The kit of the embodiment is used for detecting pathogens of upper respiratory tract infection of cats, and the detection method comprises the following steps:
(1) Dipping a sterile cotton swab in a sample of the diseased cat by taking eye and nose secretions of the diseased cat, such as no available saliva;
(2) Soaking the cat sample into the pretreatment solution A for cracking, and gently shaking and uniformly mixing for 30 seconds;
(3) Sucking out 5 microliters of the liquid after cracking and mixing uniformly, transferring the liquid into a pretreatment liquid B, and diluting;
(4) Respectively sucking 1 microliter of diluted samples, adding the diluted samples into 3 detection reagents, tightly covering tube covers of centrifugal tubes containing the reagents, slightly shaking and uniformly mixing the samples, putting the mixed samples into constant temperature equipment, and reacting at the temperature of 65 ℃ for 45-60 minutes.

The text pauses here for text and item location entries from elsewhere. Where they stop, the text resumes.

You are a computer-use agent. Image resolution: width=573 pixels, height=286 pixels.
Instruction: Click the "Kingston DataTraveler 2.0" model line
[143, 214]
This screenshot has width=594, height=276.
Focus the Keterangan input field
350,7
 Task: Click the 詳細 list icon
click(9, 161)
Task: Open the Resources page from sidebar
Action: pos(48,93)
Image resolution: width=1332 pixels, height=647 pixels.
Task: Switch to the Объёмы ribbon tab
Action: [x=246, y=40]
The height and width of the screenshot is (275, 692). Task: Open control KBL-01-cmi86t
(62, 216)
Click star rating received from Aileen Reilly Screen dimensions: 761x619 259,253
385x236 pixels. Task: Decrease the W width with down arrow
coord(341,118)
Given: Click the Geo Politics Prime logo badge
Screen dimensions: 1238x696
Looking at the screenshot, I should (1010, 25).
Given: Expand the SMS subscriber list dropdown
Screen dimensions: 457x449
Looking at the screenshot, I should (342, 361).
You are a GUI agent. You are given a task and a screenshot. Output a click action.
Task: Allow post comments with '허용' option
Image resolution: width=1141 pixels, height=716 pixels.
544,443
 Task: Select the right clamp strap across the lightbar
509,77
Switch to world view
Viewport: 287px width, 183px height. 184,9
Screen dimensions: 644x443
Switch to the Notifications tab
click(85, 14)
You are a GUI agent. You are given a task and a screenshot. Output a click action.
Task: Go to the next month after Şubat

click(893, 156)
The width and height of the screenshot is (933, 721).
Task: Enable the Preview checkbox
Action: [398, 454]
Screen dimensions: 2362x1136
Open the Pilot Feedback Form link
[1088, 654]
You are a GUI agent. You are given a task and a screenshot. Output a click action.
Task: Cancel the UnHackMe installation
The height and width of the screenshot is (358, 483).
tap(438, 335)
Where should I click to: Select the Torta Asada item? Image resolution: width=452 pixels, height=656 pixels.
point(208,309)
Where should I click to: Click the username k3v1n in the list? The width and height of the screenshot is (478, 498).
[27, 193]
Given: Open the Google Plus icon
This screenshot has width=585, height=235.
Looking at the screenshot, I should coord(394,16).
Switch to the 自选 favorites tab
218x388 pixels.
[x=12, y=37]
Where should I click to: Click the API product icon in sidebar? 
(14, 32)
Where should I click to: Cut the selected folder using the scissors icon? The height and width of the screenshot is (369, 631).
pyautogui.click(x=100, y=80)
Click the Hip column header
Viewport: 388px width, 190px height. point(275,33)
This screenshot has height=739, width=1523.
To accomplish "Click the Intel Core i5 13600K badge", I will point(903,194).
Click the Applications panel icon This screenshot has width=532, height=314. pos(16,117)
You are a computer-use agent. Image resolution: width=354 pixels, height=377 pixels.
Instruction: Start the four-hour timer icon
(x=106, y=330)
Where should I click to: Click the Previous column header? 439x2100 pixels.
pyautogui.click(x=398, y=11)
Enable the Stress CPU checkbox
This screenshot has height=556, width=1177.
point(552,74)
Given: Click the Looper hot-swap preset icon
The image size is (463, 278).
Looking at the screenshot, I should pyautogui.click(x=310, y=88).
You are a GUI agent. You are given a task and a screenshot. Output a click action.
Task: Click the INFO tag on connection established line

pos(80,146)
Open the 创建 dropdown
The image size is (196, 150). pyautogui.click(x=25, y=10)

(5) After the reaction is finished, the color change of the three detection reagents is respectively observed, and the negative and positive are judged by comparing with the negative control. If blue is present, it is positive, and if similar to the negative control, it is negative for purple.
The final display of the detection method of this example for three different pathogens is shown in figure 1.
Example 3 accuracy test
The cat suffering from the upper respiratory tract infection can simultaneously carry three types of the feline herpesvirus type I, the feline calicivirus and the feline chlamydia, and can also carry any two or one of the three types of the feline herpesvirus type I, the feline calicivirus and the feline chlamydia. Taking a healthy cat as a sample 1 to be tested, and setting samples 2-8 to be tested according to different conditions of determined pathogens carried by the sick cat, wherein the detailed conditions are shown in a table 1:
TABLE 1
Figure BDA0001914891020000101
Note: "-" represents "none" and "+" represents "presence".
Each group of samples to be detected is detected by the detection method of embodiment 2, and the detection result is observed after the detection is completed, as shown in fig. 2, which is the detection result of the sample to be detected 8, the arrangement sequence of the reagents in fig. 2 is: the left 1 is negative control, and the left 2-4 are reagents for detecting FHV, FCV and ClaF respectively. As can be seen from FIG. 2, the negative control at left 1 is purple, and the reagents for FHV, FCV and ClaF detection at left 2-left 4 are all blue, so that the detection results of FHV, FCV and ClaF of the sample 8 to be detected in this embodiment are all positive, and the results are compared with the information provided in Table 1, and the detection results are correct.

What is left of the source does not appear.